Record set:
------------------------------
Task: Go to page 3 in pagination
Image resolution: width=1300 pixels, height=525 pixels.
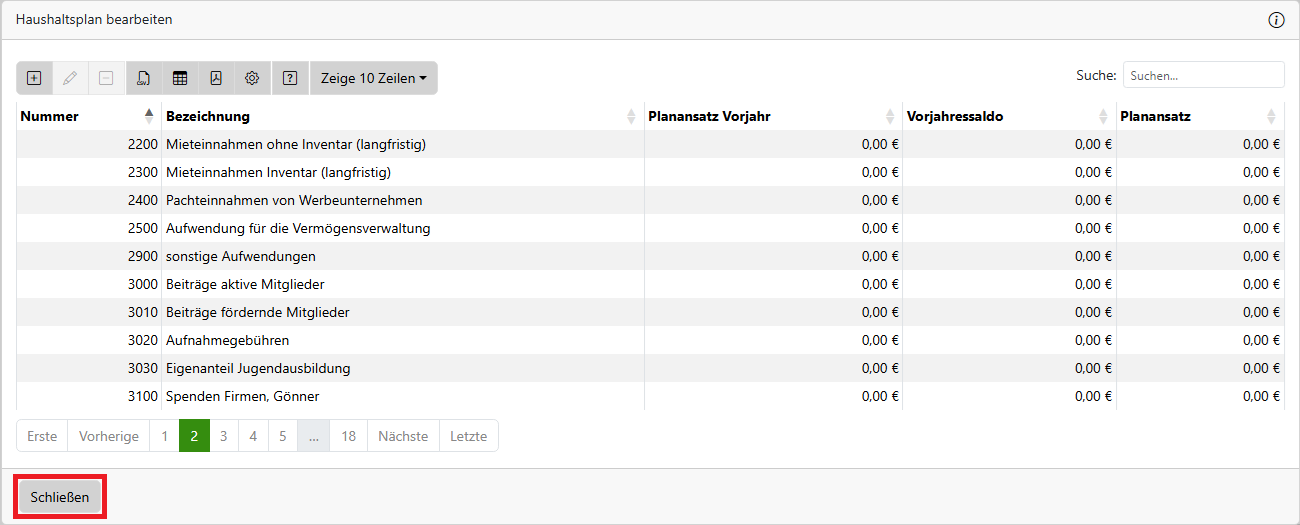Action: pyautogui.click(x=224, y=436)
------------------------------
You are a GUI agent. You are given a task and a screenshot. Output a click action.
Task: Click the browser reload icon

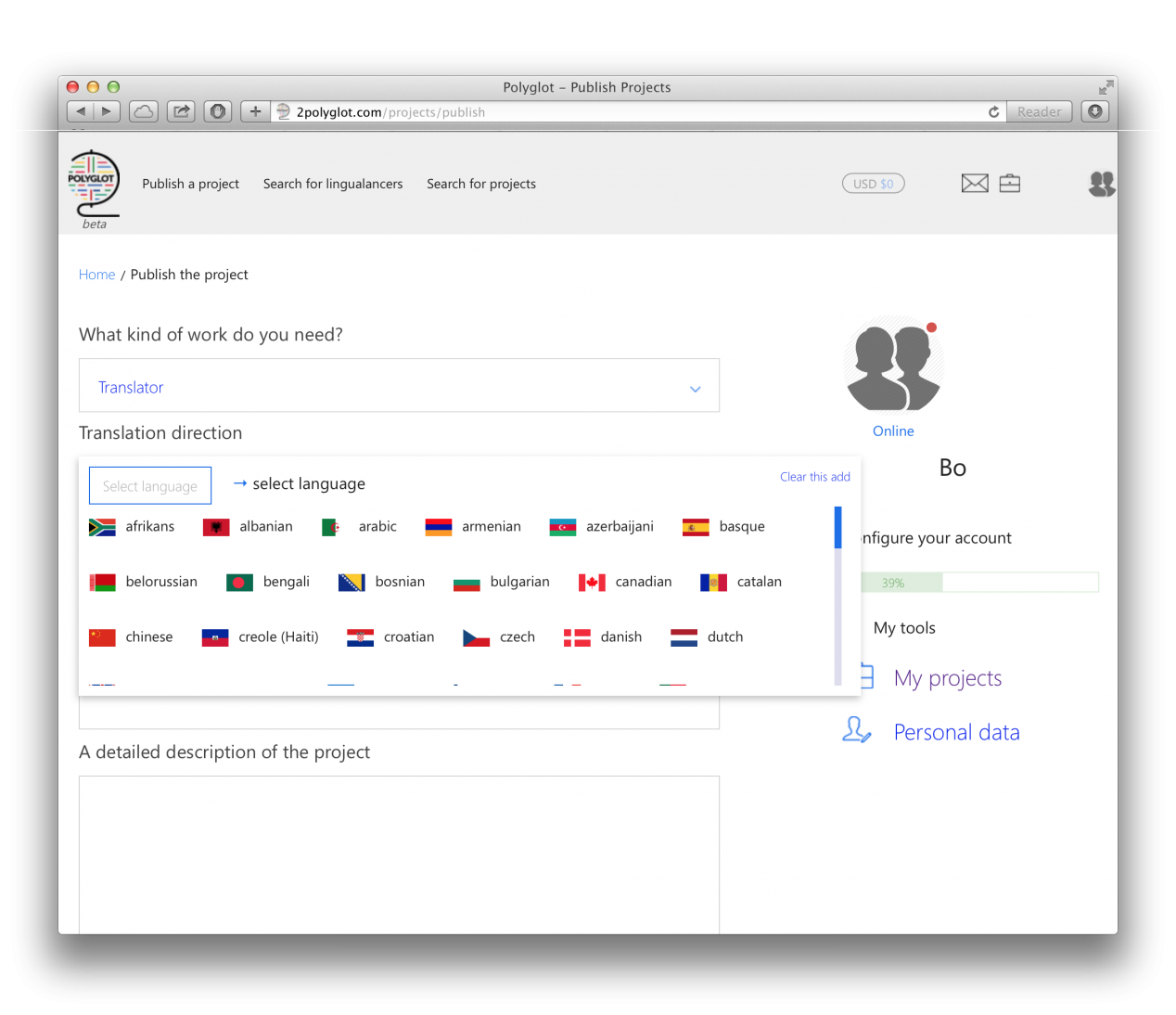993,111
------------------------------
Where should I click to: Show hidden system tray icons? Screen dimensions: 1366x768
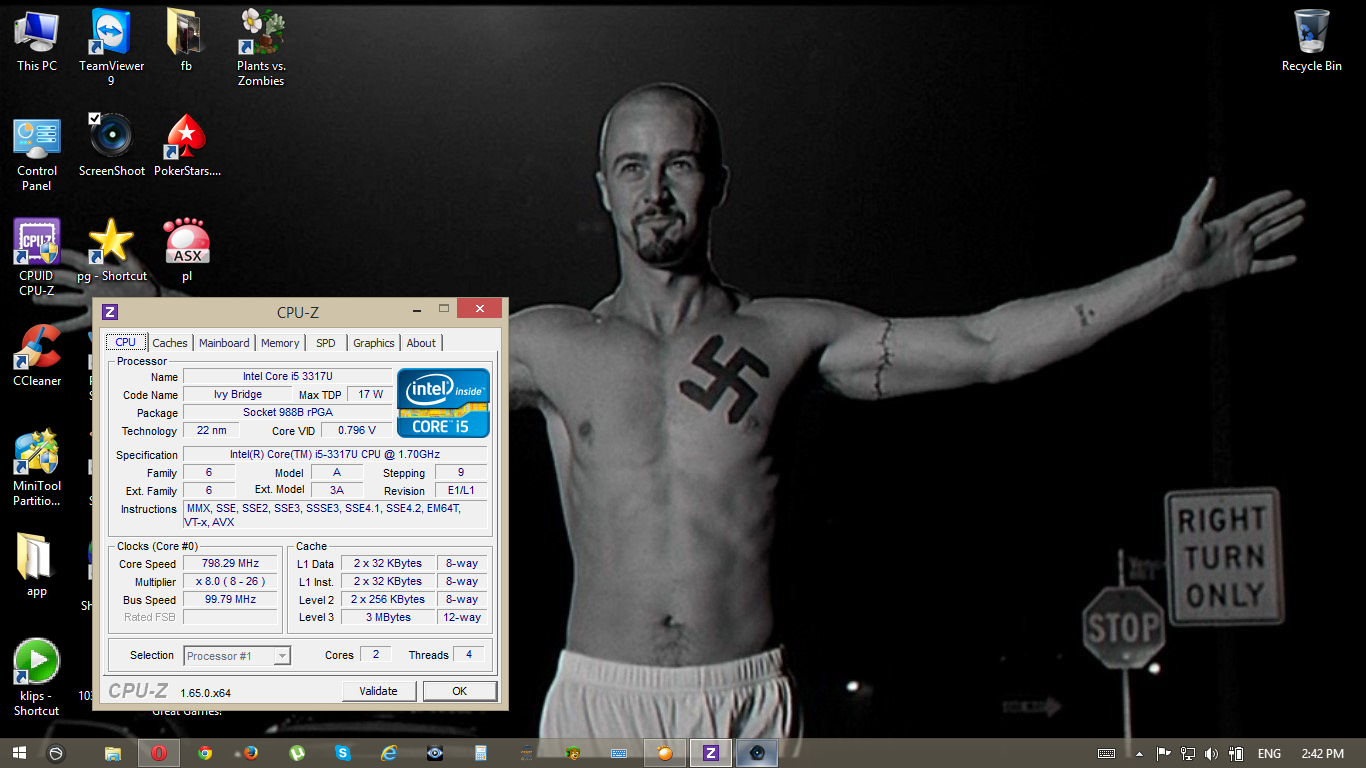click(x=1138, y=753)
------------------------------
Exercise directions:
Can you rewrite the part of the material that opens with the line containing "Where should I" and closes with the line containing "click(x=1138, y=753)", swapping "system tray" for "notification area" and leaving everything else unchanged? Give only those lines, and leave the pictures out.

Result for this task:
Where should I click to: Show hidden notification area icons? Screen dimensions: 1366x768
click(x=1138, y=753)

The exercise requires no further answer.